Stored dataset items
..............................
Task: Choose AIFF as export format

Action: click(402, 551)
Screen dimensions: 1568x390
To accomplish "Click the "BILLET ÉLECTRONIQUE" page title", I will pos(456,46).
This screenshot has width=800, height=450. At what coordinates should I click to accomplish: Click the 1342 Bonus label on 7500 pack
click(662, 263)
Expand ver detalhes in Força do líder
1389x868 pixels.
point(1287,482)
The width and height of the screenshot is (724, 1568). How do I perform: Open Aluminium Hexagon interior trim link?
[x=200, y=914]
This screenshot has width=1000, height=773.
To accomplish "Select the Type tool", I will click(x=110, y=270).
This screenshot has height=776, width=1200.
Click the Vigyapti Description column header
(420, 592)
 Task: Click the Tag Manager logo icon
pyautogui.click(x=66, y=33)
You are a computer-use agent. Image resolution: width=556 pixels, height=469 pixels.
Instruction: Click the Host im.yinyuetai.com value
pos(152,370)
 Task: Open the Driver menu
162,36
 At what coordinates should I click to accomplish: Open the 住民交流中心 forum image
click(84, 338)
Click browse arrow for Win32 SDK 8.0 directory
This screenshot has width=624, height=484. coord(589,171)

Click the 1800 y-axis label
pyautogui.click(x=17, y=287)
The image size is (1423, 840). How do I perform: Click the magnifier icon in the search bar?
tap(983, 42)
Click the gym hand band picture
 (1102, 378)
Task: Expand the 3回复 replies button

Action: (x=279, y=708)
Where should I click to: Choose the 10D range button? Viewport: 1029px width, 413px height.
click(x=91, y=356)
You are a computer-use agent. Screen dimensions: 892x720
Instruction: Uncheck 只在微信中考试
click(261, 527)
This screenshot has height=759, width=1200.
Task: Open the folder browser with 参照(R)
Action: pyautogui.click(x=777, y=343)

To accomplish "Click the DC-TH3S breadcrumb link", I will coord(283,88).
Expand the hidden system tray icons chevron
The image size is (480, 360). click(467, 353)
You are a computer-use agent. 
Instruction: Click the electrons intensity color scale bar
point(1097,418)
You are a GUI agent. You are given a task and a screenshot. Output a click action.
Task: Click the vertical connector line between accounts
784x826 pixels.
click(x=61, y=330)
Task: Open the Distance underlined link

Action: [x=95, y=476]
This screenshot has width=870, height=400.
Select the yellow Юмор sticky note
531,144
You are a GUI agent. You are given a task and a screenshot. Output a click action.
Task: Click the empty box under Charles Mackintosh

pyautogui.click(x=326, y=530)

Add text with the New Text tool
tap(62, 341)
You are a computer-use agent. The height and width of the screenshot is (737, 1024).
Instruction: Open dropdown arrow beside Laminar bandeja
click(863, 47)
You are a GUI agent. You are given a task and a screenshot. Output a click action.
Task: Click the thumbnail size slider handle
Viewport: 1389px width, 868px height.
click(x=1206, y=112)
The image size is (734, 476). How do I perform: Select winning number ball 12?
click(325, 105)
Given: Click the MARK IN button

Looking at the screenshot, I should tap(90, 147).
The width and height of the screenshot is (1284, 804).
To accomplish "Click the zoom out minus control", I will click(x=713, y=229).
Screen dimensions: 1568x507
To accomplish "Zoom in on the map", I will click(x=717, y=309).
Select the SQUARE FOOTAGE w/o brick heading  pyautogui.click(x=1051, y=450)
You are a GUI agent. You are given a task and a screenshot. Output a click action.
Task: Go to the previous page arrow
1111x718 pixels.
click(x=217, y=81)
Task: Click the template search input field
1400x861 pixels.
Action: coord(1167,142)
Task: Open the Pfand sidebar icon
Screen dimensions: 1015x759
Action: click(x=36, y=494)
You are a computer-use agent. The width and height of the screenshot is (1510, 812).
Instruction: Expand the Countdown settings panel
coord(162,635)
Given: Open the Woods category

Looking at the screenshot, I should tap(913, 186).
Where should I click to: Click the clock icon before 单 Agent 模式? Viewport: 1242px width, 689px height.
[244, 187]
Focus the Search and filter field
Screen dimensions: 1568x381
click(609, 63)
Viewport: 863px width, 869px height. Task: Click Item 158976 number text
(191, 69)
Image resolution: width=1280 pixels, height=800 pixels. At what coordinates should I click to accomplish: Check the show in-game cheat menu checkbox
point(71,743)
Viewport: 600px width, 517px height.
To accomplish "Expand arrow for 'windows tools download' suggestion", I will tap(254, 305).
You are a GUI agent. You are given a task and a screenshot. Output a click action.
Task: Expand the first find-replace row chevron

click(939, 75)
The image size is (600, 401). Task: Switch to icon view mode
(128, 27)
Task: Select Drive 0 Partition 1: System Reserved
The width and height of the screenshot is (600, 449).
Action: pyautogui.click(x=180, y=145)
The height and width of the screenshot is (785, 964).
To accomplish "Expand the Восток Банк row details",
..............................
* Goal
Output every line of the listing above again, word for word and in the same order.

* Problem solution
Task: Choose AIFF as export format

Action: click(402, 551)
Screen dimensions: 1568x390
To accomplish "Click the "BILLET ÉLECTRONIQUE" page title", I will pos(456,46).
This screenshot has width=800, height=450. At what coordinates should I click to accomplish: Click the 1342 Bonus label on 7500 pack
click(662, 263)
Expand ver detalhes in Força do líder
1389x868 pixels.
point(1287,482)
The width and height of the screenshot is (724, 1568). How do I perform: Open Aluminium Hexagon interior trim link?
[x=200, y=914]
This screenshot has width=1000, height=773.
To accomplish "Select the Type tool", I will click(x=110, y=270).
This screenshot has height=776, width=1200.
Click the Vigyapti Description column header
(420, 592)
 Task: Click the Tag Manager logo icon
pyautogui.click(x=66, y=33)
You are a computer-use agent. Image resolution: width=556 pixels, height=469 pixels.
Instruction: Click the Host im.yinyuetai.com value
pos(152,370)
 Task: Open the Driver menu
162,36
 At what coordinates should I click to accomplish: Open the 住民交流中心 forum image
click(84, 338)
Click browse arrow for Win32 SDK 8.0 directory
This screenshot has width=624, height=484. coord(589,171)

Click the 1800 y-axis label
pyautogui.click(x=17, y=287)
The image size is (1423, 840). How do I perform: Click the magnifier icon in the search bar?
tap(983, 42)
Click the gym hand band picture
 (1102, 378)
Task: Expand the 3回复 replies button

Action: (x=279, y=708)
Where should I click to: Choose the 10D range button? Viewport: 1029px width, 413px height.
click(x=91, y=356)
You are a computer-use agent. Screen dimensions: 892x720
Instruction: Uncheck 只在微信中考试
click(261, 527)
This screenshot has height=759, width=1200.
Task: Open the folder browser with 参照(R)
Action: pyautogui.click(x=777, y=343)

To accomplish "Click the DC-TH3S breadcrumb link", I will coord(283,88).
Expand the hidden system tray icons chevron
The image size is (480, 360). click(467, 353)
You are a computer-use agent. 
Instruction: Click the electrons intensity color scale bar
point(1097,418)
You are a GUI agent. You are given a task and a screenshot. Output a click action.
Task: Click the vertical connector line between accounts
784x826 pixels.
click(x=61, y=330)
Task: Open the Distance underlined link

Action: [x=95, y=476]
This screenshot has width=870, height=400.
Select the yellow Юмор sticky note
531,144
You are a GUI agent. You are given a task and a screenshot. Output a click action.
Task: Click the empty box under Charles Mackintosh

pyautogui.click(x=326, y=530)

Add text with the New Text tool
tap(62, 341)
You are a computer-use agent. The height and width of the screenshot is (737, 1024).
Instruction: Open dropdown arrow beside Laminar bandeja
click(863, 47)
You are a GUI agent. You are given a task and a screenshot. Output a click action.
Task: Click the thumbnail size slider handle
Viewport: 1389px width, 868px height.
click(x=1206, y=112)
The image size is (734, 476). How do I perform: Select winning number ball 12?
click(325, 105)
Given: Click the MARK IN button

Looking at the screenshot, I should tap(90, 147).
The width and height of the screenshot is (1284, 804).
To accomplish "Click the zoom out minus control", I will click(x=713, y=229).
Screen dimensions: 1568x507
To accomplish "Zoom in on the map", I will click(x=717, y=309).
Select the SQUARE FOOTAGE w/o brick heading  pyautogui.click(x=1051, y=450)
You are a GUI agent. You are given a task and a screenshot. Output a click action.
Task: Go to the previous page arrow
1111x718 pixels.
click(x=217, y=81)
Task: Click the template search input field
1400x861 pixels.
Action: coord(1167,142)
Task: Open the Pfand sidebar icon
Screen dimensions: 1015x759
Action: click(x=36, y=494)
You are a computer-use agent. The width and height of the screenshot is (1510, 812).
Instruction: Expand the Countdown settings panel
coord(162,635)
Given: Open the Woods category

Looking at the screenshot, I should tap(913, 186).
Where should I click to: Click the clock icon before 单 Agent 模式? Viewport: 1242px width, 689px height.
[244, 187]
Focus the Search and filter field
Screen dimensions: 1568x381
click(609, 63)
Viewport: 863px width, 869px height. Task: Click Item 158976 number text
(191, 69)
Image resolution: width=1280 pixels, height=800 pixels. At what coordinates should I click to accomplish: Check the show in-game cheat menu checkbox
point(71,743)
Viewport: 600px width, 517px height.
To accomplish "Expand arrow for 'windows tools download' suggestion", I will tap(254, 305).
You are a GUI agent. You are given a task and a screenshot. Output a click action.
Task: Expand the first find-replace row chevron

click(939, 75)
The image size is (600, 401). Task: Switch to icon view mode
(128, 27)
Task: Select Drive 0 Partition 1: System Reserved
The width and height of the screenshot is (600, 449).
Action: pyautogui.click(x=180, y=145)
The height and width of the screenshot is (785, 964).
To accomplish "Expand the Восток Банк row details",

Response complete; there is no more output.